[START OF SUPPLIED TEXT]

Optimal Binning for Numerical Variables with Fisher’s Exact Test — optimal_binning_numerical

Implements a supervised, monotonic, optimal binning procedure for numeric predictors against a binary target. The algorithm iteratively merges the pair of adjacent bins whose class composition is most similar according to the two‑tailed Fisher’s Exact Test, and guarantees a monotone Weight of Evidence (WoE) profile. Designed for scorecard development, churn modelling and any logistic application where robust, information‑preserving discretisation is required.

Usage

optimal_binning_numerical_fetb(
  target,
  feature,
  min_bins = 3L,
  max_bins = 5L,
  max_n_prebins = 20L,
  convergence_threshold = 1e-06,
  max_iterations = 1000L
)

Arguments

target: Integer (0/1) vector, length $N$.
feature: Numeric vector, length $N$.
min_bins: Minimum number of final bins (default 3).
max_bins: Maximum number of final bins (default 5).
max_n_prebins: Maximum number of pre‑bins created before optimisation (default 20).
convergence_threshold: Absolute tolerance for change in total IV used as convergence criterion (default 1e-6).

[END OF SUPPLIED TEXT]

TASK 1:
Decide whether each statement below agrees with the binning documentation. Answer yes or no for each, and quote the deciding words.
(a) The default maximum number of final bins is 5.
(b) The algorithm merges the pair of adjacent bins whose class composition is least similar.
(c) The target is expected to be a numeric vector of continuous values.
TASK 2: Please carry the binning documentation forward from the point where it stops.

[START OF EXTRACTED INFORMATION]

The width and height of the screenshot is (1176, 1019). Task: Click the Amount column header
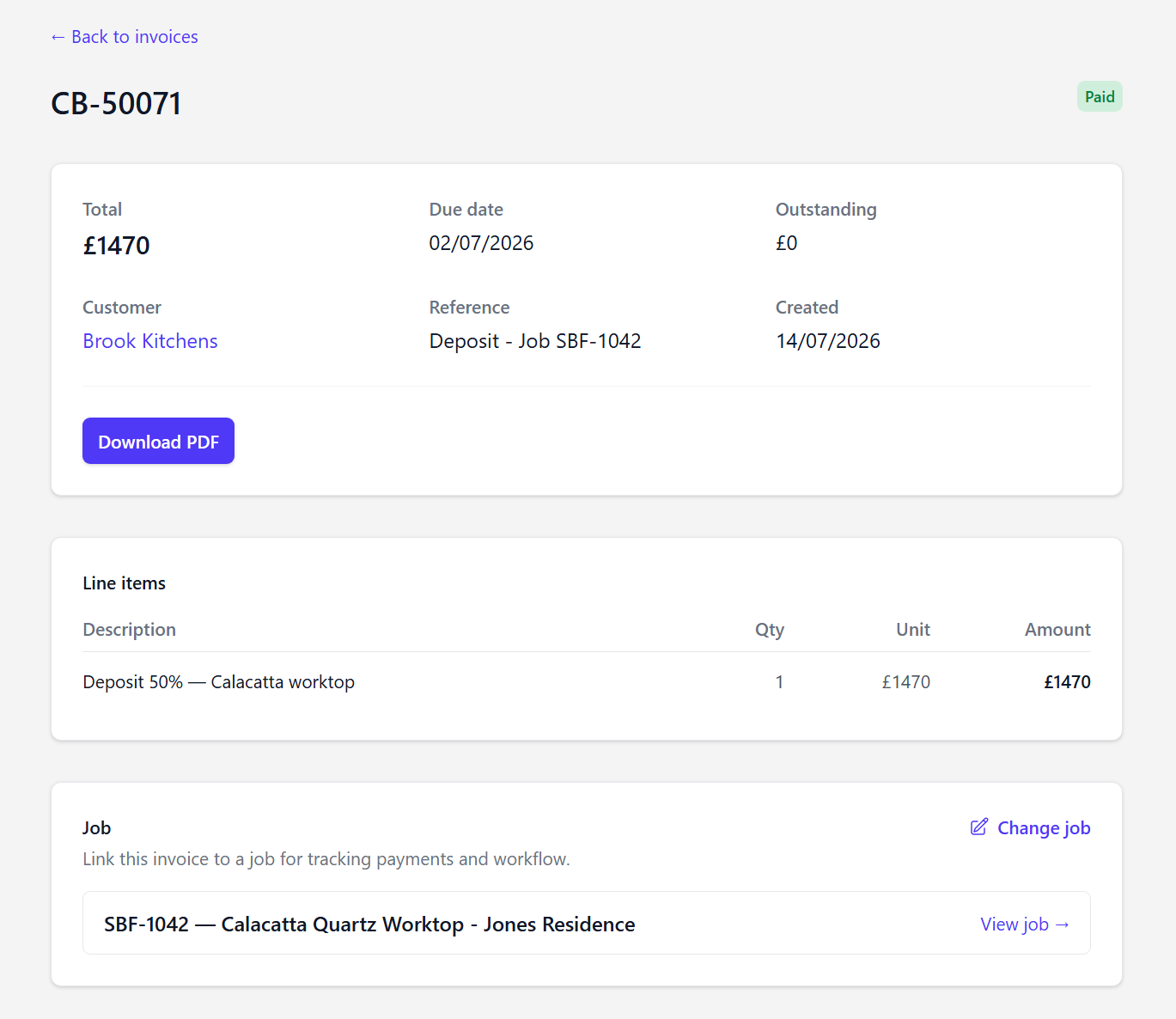1057,630
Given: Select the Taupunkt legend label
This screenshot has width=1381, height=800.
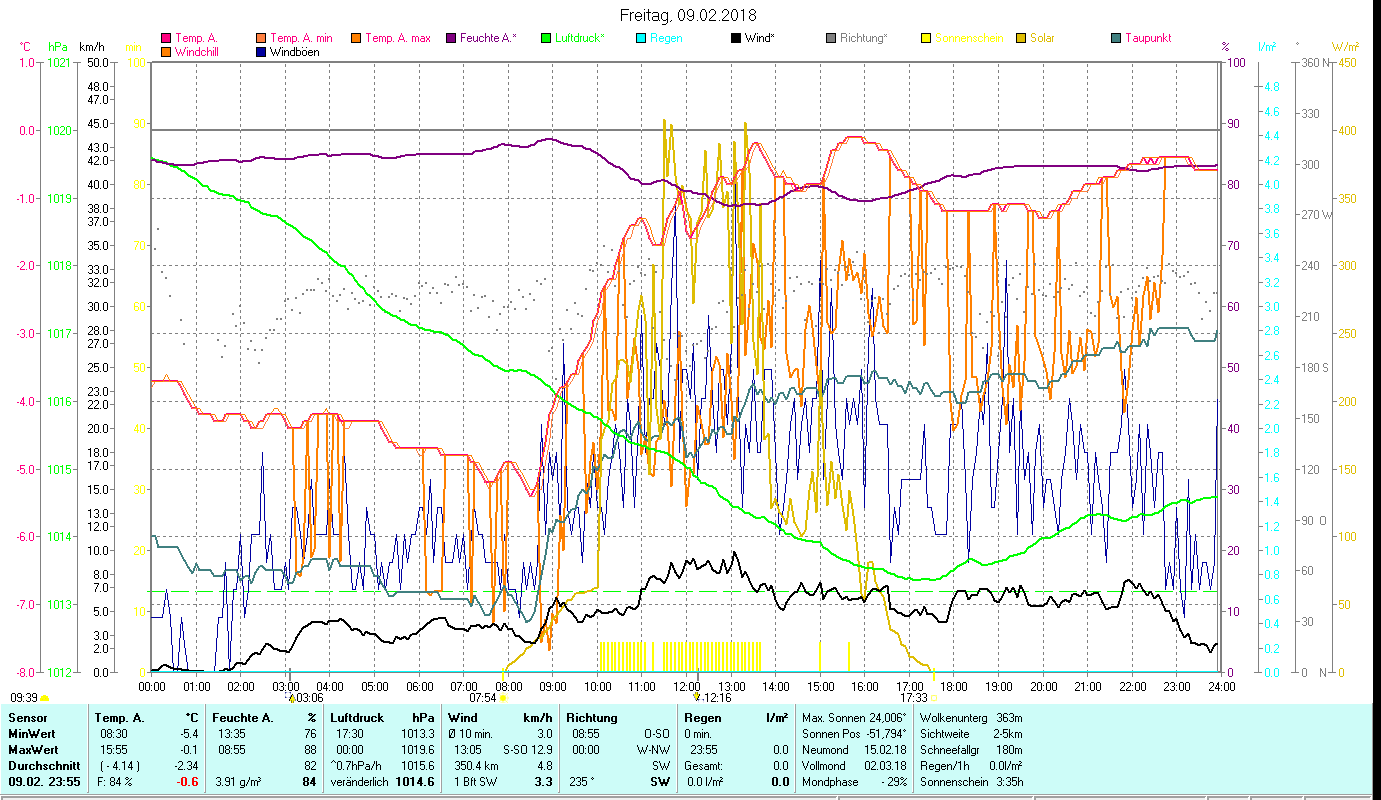Looking at the screenshot, I should 1147,38.
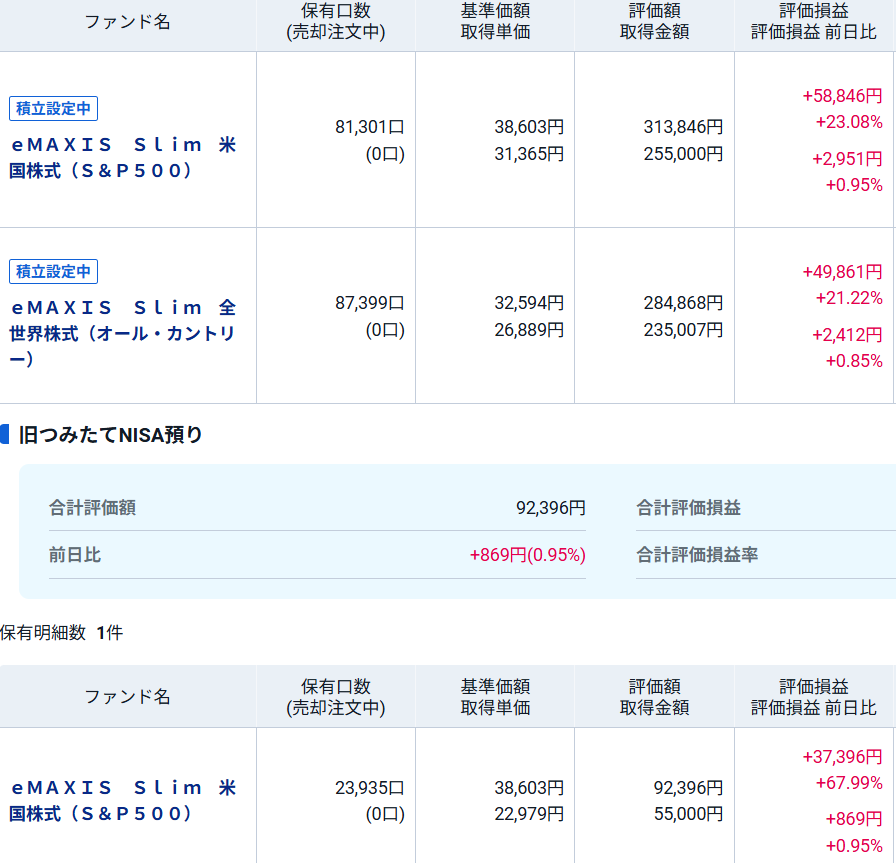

[END OF EXTRACTED INFORMATION]

EXERCISE OUTPUT 1:
(a) Yes: "max_bins: Maximum number of final bins (default 5)."
(b) No: "merges the pair of adjacent bins whose class composition is most similar"
(c) No: "target: Integer (0/1) vector"

EXERCISE OUTPUT 2:
max_iterations: Safety cap for merge + monotonicity iterations (default 1000).

Value

A named list:

id: Bin index (1‑based).
bin: Character vector "(lo; hi]" describing intervals.
woe, iv: WoE and IV per bin.
count, count_pos, count_neg: Bin frequencies.
cutpoints: Numeric vector of internal cut‑points $c_1,\dots,c_{B-1}$.
converged: Logical flag.
iterations: Number of iterations executed.

Details

Notation
$(x_i,\,y_i),\; i=1,\dots,N$ are observations with $y_i\in\{0,1\}$. A cut‑point vector $c=(c_0=-\infty < c_1 < \dots < c_{B-1} < c_B=+\infty)$ induces bins $I_b=(c_{b-1},c_b],\; b=1,\dots,B$. For each bin collect contingency counts $$(a_b,b_b)=\Bigl(\sum_{x_i\in I_b}y_i,\;\sum_{x_i\in I_b}(1-y_i)\Bigr).$$

Algorithm

Pre‑binning. Create up to max_n_prebins equal‑frequency bins from the ordered feature. This bounds subsequent complexity.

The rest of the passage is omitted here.